We commend the work of the authors of the recent article for successfully managing preexisting corneal astigmatism of less than 3.00 D by adjusting the on-axis external incision size in MSICS.[8] The findings demonstrate that all of the groups saw an increase in the patients’ uncorrected visual acuity (UCVA) as well as a reduction in their pre-op astigmatism. The prospective nature of the study adds value to the results and interpretations. Also, the authors have excluded the cases with any preexisting ocular conditions that may influence corneal astigmatism, which avoids confounding factors and reduces bias.

The following are some lacunae in the research that need to be addressed: 1) It is necessary to increase the sample size since the current sample size is too small to accurately evaluate the prevalence of postoperative surgically induced astigmatism (SIA) in each of the classes and subgroups. 2) A longer duration of follow-up will be helpful. 3) The manipulation of astigmatism using several forms of incisions, such as straight, smile, frown or chevron, among others, and the comparison of these types of incisions may provide additional valuable information that is necessary for the completion of the study. 4) Because harder cataracts are more difficult to deliver out and demand larger incisions, the necessity to adjust the size of the incision will change based on the grade of the cataract. Hence, a comparison of the sizes of the incisions required to deliver the various grades of cataracts may need to be reviewed distinctly.

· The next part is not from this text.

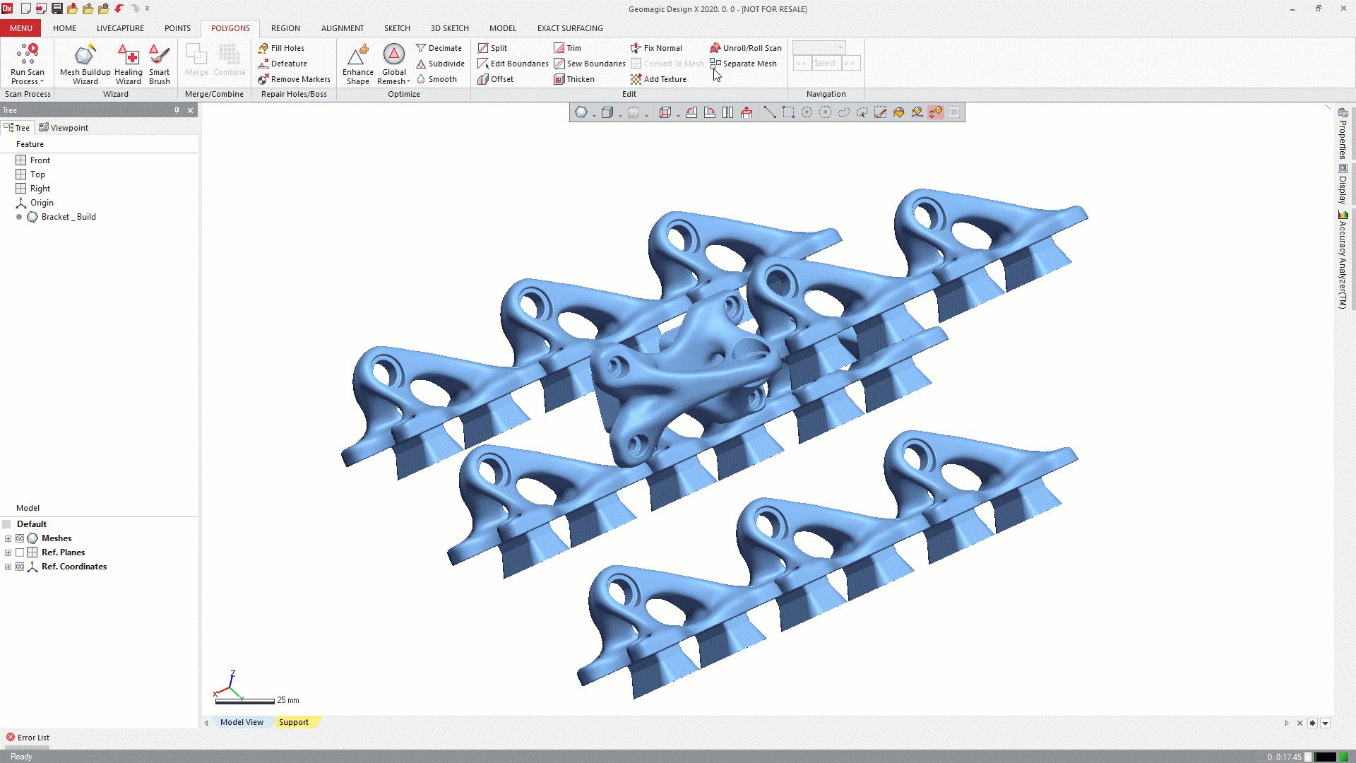
Task: Select Bracket _ Build in feature tree
Action: 68,217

Future studies focusing on the following aspects will be helpful in this regard: 1) The measurement of the depths of the incision with the help of anterior segment optical coherence tomography (ASOCT). 2) Utilization of a marker to ensure consistency in incision size and location. 3) Standardization of the type of instruments used for making the sclerocorneal incision and entry into the anterior chamber. A myriad of instruments are currently being used for tunnel construction in MSICS. Current studies have shown that the postoperative astigmatism is influenced by the type of instruments used.[9] 4) Loops have been implemented as a means of partitioning the nucleus into separate pieces before delivering them out individually. This manuever will assist in delivering nuclei of varying densities through an incision of a predetermined size, which, in turn, may be helpful in standardizing the SIA. 5) Also, it will be of added benefit to do a comparative study of the effects of the astigmatism correction with the modulation of the incision size compared to any other known surgical methods for the same.